Safety Study of Repeated Doses of Glucagon on Animal Starch in the Liver

Legacy Health System

Status

Completed

Conditions

Type 1 Diabetes Mellitus

Treatments

Drug: Glucagon

Study type

Interventional

Funder types

Other

Identifiers

NCT01986231

IRB00006947

Details and patient eligibility

About

The purpose of this study is to learn if giving multiple doses of a hormone called glucagon can cause a major decrease in liver glycogen (animal starch). Glucagon is currently approved by the Food and Drug Administration to be given as a large dose to treat severe low blood sugar. Our group is studying whether glucagon can be given in repeated small doses to prevent hypoglycemia.

Full description

Hypoglycemia remains a barrier to optimal glucose control, which is necessary to prevent diabetes-related complications including eye, kidney, and nerve diseases. Despite treatment advances such as insulin pump therapy and continuous glucose monitoring, hypoglycemia remains a concern, even when insulin is given in a closed-loop system. A closed-loop system consists of a glucose-measuring device, from which data are collected and entered into an algorithm, which in turn controls insulin delivery. The difficulty of delivering regular or analog insulin in such a manner is related to its slow onset and prolonged effect when delivered subcutaneously. Until a more rapidly-acting insulin preparation is available, discontinuation of subcutaneous insulin during impending hypoglycemia, with any algorithm, may be insufficient to prevent hypoglycemia.

Glucagon, a hormone secreted from the alpha cells of the normal endocrine pancreas, rapidly raises circulating glucose levels within minutes via glycogenolysis, even when given subcu-taneously. Glucagon is approved for use as a parenteral injection for treatment of severe hypoglycemia. Our group has successfully completed studies in humans using a closed-loop system that delivers insulin (in a nearly continuous fashion) to prevent and treat hyperglycemia as well as glucagon (intermittently) to prevent and treat hypoglycemia.
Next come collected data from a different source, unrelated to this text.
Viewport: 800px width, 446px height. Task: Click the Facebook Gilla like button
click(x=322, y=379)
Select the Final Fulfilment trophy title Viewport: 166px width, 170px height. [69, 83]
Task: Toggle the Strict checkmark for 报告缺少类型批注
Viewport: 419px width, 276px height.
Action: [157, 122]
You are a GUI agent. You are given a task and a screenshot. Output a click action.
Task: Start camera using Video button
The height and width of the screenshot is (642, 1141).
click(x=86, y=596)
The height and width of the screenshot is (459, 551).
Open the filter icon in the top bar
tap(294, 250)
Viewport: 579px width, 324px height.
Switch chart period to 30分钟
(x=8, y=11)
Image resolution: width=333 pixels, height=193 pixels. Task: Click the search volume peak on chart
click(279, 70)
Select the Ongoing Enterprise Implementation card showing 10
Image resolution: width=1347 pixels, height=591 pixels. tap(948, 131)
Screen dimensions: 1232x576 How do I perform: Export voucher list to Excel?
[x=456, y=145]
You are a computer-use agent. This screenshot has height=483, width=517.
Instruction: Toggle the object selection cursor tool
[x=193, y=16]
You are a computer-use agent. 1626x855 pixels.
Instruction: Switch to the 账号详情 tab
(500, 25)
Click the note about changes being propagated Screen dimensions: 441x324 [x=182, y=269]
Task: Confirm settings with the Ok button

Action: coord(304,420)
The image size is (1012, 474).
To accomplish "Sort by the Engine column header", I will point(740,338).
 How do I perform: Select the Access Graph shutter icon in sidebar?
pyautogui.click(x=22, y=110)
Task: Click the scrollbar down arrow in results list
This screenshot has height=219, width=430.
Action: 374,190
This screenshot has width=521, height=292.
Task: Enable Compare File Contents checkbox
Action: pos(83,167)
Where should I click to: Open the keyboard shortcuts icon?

However, it is unknown whether or not repeated doses lead to hepatic glycogen depletion, which would increase the risk of a severe hypoglycemic episode. 13C MRS (magnetic resonance spectroscopy) has been successfully used to quantify hepatic glycogen in a non-invasive fashion. We are proposing to use 13C MRS to compare glycogen stores in subjects with type 1 diabetes after a period without glucagon vs after a period of repeated glucagon dosing. The comparisons will be made when glycogen stores should be replete (after a lunch meal) and when glycogen stores should be lower (after an overnight fast). If repeated doses of glucagon do cause glycogen depletion, then we would revise our dosing strategy in the closed-loop system and/or consider alternative methods for preventing hypoglycemia.

Enrollment

12 patients

Sex

All

Ages

18 to 65 years old

Volunteers

No Healthy Volunteers

Inclusion criteria

Type 1 diabetes mellitus diagnosed for at least 6 months
Current usage of subcutaneous insulin pump treatment
Age 18-65 years
HbA1c of 5.5 - 7.7% at screening visit
BMI 18-35 kg/m2
Willingness to follow all study procedures, including attending all clinic visits
Willingness to sign informed consent and HIPAA documents

Exclusion criteria

Pregnancy or Lactation: For women of childbearing potential: there is a requirement for a negative urine pregnancy test.
Renal insufficiency (serum creatinine of 2.0 mg/dL or greater).
Serum ALT or AST equal to or greater than 3 times the upper limit of normal; hepatic synthetic insufficiency as defined as a serum albumin of less than 3.3 g/dL; or serum bilirubin of over 2.
Hematocrit of less than or equal to 34%.
Congestive heart failure, NYHA class II, III or IV.
Coronary artery or cerebrovascular disease.
Active foot ulceration.
Active alcohol abuse, substance abuse, or severe mental illness (as judged by the principal investigator).
Active malignancy, except basal cell or squamous cell skin cancers.
Major surgical operation within 30 days prior to screening.
Seizure disorder (epilepsy).
Contraindication to an MRI scan, including having metallic splinters in the eye, a cardiac pacemaker, defibrillator, or any other ferromagnetic or electronically charged implanted device, or ferromagnetic clip(s) in the central nervous system.
Currently administration of oral or parenteral corticosteroids.
Use of an investigational drug within 30 days prior to screening.
Bleeding disorder, treatment with warfarin, or platelet count below 50,000.
History weight loss of ≥ 5 lbs over the prior month.
Weight ≥ 300 lbs.
Any concurrent illness, other than diabetes, that is not controlled by a stable therapeutic regimen.
Any reason the principal investigator deems exclusionary.